En un tubo de ensayo de 25 mL, limpio y seco, coloque 3 mL de agua.
Agregue 0.1 g de caseína en polvo y mezcle suavemente, por rotación, evitando formar
espuma( no se va a disolver completamente.
Agregue 1.5 mL de NaOH 1M y mezcle, luego 1.5 mL de ácido acético 1M y siga
mezclando.
Adicione 9 mL de agua y siga mezclando, luego deje reposar por 5 min.
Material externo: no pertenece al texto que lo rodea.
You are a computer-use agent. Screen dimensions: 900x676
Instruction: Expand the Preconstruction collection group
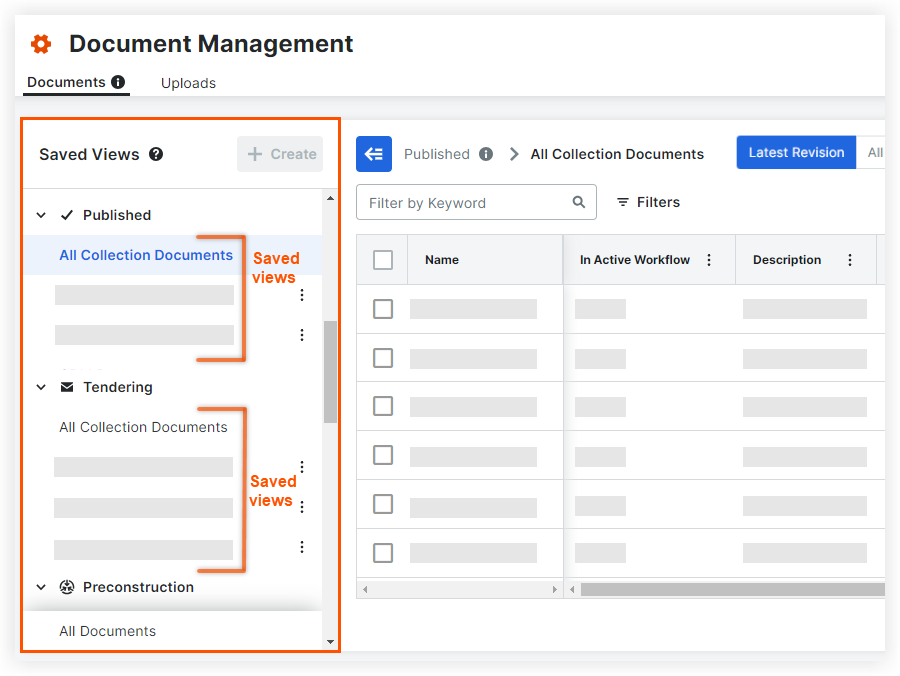point(42,587)
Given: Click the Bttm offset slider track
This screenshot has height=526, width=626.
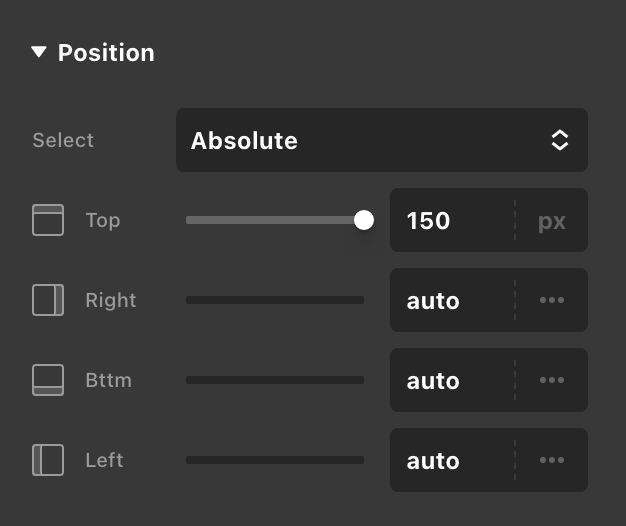Looking at the screenshot, I should pos(275,380).
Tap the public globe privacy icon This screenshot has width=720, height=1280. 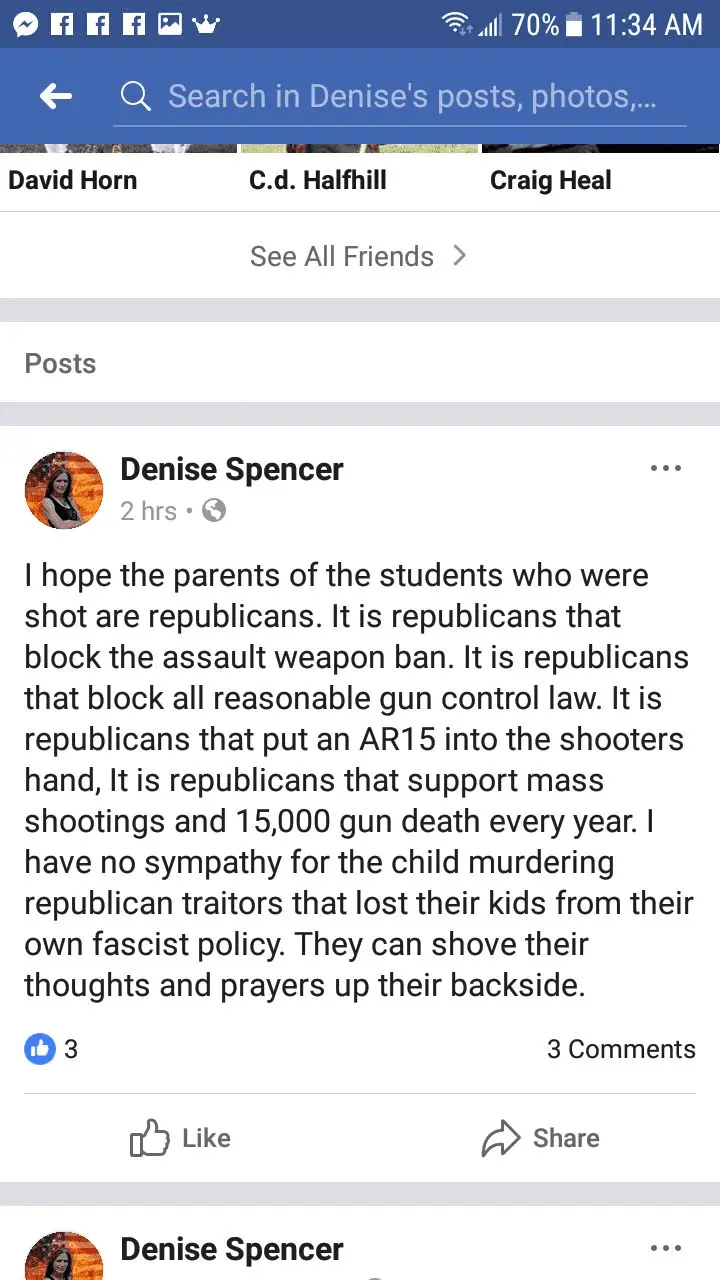coord(214,511)
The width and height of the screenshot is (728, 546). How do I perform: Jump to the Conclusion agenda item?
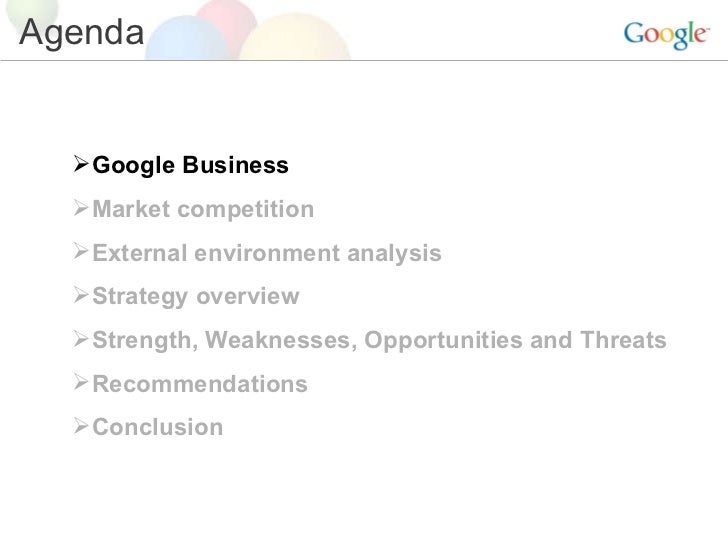pos(158,427)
b) Prepare los tubos de ensayos según el cuadro:

Tubos + mL 1 2 3 4 5 6
Ácido acético 0.01M 2 5
Ácido acético 0.1M 1 6
Ácido acético 1.0M 1.5 3
Agua 7 4 8 3 7.5 6
pH aproximado 5.4 5.0 4.7 3.9 3.5 3.0

Adicione a cada uno de los tubos de ensayos con ácido acético, 1 mL de la solución de
caseína.
Agite suavemente, evitando la formación de espuma.
Observe la turbidez que ocurre de inmediato y a los 10 min.
Ordene los tubos según la intensidad de la turbidez en cada uno.
Anote sus resultados.

VII- CUESTIONARIO:
1- ¿Por qué la diferencia de solubilidad en agua de la albúmina y las globulinas?
2- Mencione una función de la albúmina y de las globulinas en el sistema sanguíneo
humano.
3- El aspartame es un edulcorante sintético, es un metil èster de un dipèptido de L-
aspartato y L-fenilalanina. Cuàles productos se obtienen cuando el aspartame se
hidroliza en presencia de un catalizador ácido?
4- ¿Qué tipos de interacciones afecta el acetato de plomo en una proteína?
5. El glutatión es un tripeptido que destruye los agentes oxidantes nocivos del organismo,
compuestos que se piensa son causantes de algunos efectos del envejecimiento. El
glutatión reduce los agentes oxidantes y los destruye, como consecuencia se oxida.
a. Cuáles aminoácidos forman el tripeptido?
b. Dibuje la estructura del glutatión oxidado.